TEXT.

#MeToo Goes to the Opera: ‘Carmen’ Ending Reversed to Show Heroine Killing Male Attacker

Chris Hillier, front center, playing Morales performs and sings on stage during the final
AP Photo/Rob Griffith

FLORENCE, Italy (AP) — Carmen, the opera heroine, gets to live instead of being slain — thanks to a bold twist to the finale of the Georges Bizet work by some who believe it’s time to say enough to violence against women.

The production of “Carmen” this month at the Maggio Musicale Fiorentino theater in Florence is the talk of the town, and seats are sold out through the last performance on Jan. 18.

In the classic opera, first performed in Paris in 1875, the feisty gypsy Carmen is murdered by Don Jose in a fit of jealousy. But those in the cast thought the time was ripe for a new finale given Italy’s recent, burgeoning movement to combat male violence against female partners or relatives. And so this production’s ending has the heroine shooting to death Don Jose.

QUESTIONS ON THE MATERIAL.
a: Why, according to the Carmen article, did this production change the opera's finale? Answer in one to three sentences.
b: How might the Carmen article continue? Write the next part, picking up after its final sentence.
The items that come next are separate material, unrelated to the Carmen article.

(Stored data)
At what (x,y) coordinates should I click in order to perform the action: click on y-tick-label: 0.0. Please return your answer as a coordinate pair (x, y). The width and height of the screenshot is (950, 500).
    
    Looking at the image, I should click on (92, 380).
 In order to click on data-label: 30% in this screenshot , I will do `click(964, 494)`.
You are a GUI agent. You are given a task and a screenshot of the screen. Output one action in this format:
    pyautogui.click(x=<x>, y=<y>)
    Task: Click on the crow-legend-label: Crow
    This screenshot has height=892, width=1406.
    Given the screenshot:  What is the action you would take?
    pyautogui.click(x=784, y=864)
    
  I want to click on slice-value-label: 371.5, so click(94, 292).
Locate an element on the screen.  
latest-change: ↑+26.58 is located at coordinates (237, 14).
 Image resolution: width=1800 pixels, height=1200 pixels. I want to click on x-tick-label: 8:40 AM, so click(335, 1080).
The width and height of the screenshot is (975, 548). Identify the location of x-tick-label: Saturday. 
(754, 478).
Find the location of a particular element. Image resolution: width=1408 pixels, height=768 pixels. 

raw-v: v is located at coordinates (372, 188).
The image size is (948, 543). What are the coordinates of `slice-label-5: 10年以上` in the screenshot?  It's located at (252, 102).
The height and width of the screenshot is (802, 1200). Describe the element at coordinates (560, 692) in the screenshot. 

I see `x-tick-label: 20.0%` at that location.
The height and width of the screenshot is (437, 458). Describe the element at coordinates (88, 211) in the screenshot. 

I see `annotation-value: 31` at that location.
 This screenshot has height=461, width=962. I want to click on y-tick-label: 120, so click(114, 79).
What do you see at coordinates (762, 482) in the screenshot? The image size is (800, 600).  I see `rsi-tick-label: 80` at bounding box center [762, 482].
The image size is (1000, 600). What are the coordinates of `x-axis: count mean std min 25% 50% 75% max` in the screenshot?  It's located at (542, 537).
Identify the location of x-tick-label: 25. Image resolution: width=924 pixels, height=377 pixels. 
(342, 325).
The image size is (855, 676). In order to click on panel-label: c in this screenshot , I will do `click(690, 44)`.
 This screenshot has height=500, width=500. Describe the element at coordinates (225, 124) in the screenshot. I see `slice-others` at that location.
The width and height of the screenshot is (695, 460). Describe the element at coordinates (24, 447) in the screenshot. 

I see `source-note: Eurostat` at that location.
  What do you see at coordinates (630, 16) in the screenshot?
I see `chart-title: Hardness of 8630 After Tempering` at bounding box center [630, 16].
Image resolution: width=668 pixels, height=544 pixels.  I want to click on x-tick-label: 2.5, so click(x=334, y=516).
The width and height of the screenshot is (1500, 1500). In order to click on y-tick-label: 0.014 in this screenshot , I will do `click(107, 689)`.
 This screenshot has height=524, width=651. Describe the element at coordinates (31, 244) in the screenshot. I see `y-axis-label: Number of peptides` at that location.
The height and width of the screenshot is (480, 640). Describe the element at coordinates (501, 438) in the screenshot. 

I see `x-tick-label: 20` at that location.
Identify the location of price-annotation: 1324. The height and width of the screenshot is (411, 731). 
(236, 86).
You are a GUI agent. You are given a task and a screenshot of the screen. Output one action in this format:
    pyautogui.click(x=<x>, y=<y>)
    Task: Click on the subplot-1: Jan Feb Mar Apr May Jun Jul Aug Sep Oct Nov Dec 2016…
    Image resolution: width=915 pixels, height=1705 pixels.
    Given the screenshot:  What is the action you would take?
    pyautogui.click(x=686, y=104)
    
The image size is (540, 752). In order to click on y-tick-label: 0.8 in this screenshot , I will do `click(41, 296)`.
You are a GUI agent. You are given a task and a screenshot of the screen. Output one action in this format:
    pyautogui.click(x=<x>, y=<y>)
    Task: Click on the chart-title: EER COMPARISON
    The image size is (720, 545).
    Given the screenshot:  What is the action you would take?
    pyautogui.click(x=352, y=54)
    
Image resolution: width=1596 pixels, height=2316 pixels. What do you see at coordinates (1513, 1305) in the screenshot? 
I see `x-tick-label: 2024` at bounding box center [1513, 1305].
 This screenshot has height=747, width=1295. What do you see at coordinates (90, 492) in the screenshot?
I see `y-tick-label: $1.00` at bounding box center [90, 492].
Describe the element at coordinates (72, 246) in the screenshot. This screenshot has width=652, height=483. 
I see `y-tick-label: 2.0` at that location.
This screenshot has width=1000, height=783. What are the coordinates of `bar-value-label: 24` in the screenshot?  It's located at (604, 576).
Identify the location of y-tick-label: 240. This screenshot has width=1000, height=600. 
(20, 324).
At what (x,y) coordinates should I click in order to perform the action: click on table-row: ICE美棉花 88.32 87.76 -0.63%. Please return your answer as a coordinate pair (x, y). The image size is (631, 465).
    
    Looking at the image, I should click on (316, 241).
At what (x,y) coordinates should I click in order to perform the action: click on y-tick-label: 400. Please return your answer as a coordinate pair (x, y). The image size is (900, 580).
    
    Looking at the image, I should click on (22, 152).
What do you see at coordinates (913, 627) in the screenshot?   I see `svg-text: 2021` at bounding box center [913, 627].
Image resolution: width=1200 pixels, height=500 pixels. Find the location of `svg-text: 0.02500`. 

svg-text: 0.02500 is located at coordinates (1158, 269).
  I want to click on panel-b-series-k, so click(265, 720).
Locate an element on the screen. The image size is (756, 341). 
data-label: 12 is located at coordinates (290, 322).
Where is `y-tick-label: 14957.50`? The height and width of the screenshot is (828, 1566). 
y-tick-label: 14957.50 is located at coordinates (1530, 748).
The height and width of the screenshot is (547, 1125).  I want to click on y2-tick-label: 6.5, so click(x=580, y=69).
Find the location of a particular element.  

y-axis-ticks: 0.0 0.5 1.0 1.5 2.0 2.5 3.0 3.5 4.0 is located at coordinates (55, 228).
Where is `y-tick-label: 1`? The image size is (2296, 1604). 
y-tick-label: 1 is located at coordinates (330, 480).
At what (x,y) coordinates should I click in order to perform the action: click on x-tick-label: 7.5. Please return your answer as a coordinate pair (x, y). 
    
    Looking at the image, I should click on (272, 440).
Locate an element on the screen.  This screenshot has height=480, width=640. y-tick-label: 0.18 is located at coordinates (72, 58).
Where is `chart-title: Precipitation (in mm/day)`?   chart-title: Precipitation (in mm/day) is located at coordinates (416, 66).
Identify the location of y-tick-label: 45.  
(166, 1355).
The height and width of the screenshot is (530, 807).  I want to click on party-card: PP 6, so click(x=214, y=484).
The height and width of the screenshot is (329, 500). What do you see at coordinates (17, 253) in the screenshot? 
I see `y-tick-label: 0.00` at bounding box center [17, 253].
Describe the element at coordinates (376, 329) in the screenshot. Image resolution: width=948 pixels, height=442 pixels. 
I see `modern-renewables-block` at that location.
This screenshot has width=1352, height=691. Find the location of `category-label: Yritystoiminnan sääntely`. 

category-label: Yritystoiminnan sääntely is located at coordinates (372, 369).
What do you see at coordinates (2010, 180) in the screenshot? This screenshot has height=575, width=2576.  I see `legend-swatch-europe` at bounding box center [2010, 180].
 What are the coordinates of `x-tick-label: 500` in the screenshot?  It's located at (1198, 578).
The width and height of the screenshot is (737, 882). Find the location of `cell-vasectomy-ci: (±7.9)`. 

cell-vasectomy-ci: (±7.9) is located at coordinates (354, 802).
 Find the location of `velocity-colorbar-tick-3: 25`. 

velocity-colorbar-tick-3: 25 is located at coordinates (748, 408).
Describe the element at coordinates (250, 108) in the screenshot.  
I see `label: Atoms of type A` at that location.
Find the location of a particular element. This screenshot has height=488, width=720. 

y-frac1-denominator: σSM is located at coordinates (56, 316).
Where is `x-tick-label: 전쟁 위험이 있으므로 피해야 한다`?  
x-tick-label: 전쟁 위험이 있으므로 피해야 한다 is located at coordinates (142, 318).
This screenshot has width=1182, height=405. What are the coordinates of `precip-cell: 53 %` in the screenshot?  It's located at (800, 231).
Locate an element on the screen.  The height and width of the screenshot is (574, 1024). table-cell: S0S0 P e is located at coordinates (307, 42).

RESPONSES BY TASK.
a: The cast felt the time was ripe for a new ending because of Italy's recent, growing movement to combat male violence against female partners or relatives. So instead of being murdered by Don Jose, Carmen shoots him to death.

b:
“It’s a way to say to all, men and women, ’enough of the violence,’” soprano Veronica Simeoni told The Associated Press before Wednesday’s performance. “In this case, there’s a precise message against violence targeting women, a plague that has concerned all of us always, and in this moment is before the eyes of everybody.”

The reaction from opera-goers and on social media was mixed. Luca Paoletti, who was in the audience, was lukewarm about the ending.

“I do not consider it a great idea, but it can be useful for talking about the issue of violence on women. It takes the risk to open the door to interpretation that can twist the real spirit of the opera, but we can accept it as a provocation,” he said.

Opera reviewer Alberto Matteoli of La Stampa thought the production fell short of the revolution that it hoped to provoke.

“It is legitimate to do everything on the stage, but the politically correct does not have retroactive value,” Matteoli wrote.

News of the scene change sparked a flurry of protests on Twitter, with some tweeting with the hashtags #FakeEndings and #CarmenNonMuore (CarmenDoesntDie).

Simeoni, the soprano, said the reactions were understandable, given the often traditional approach to opera.

“The opera buff wants to go to the opera and see the scene exactly as it was, as seen for so many years at home or on their own video cassettes or DVDS and or maybe they have seen it so many years ago, and makes a fuss,” Simeoni said.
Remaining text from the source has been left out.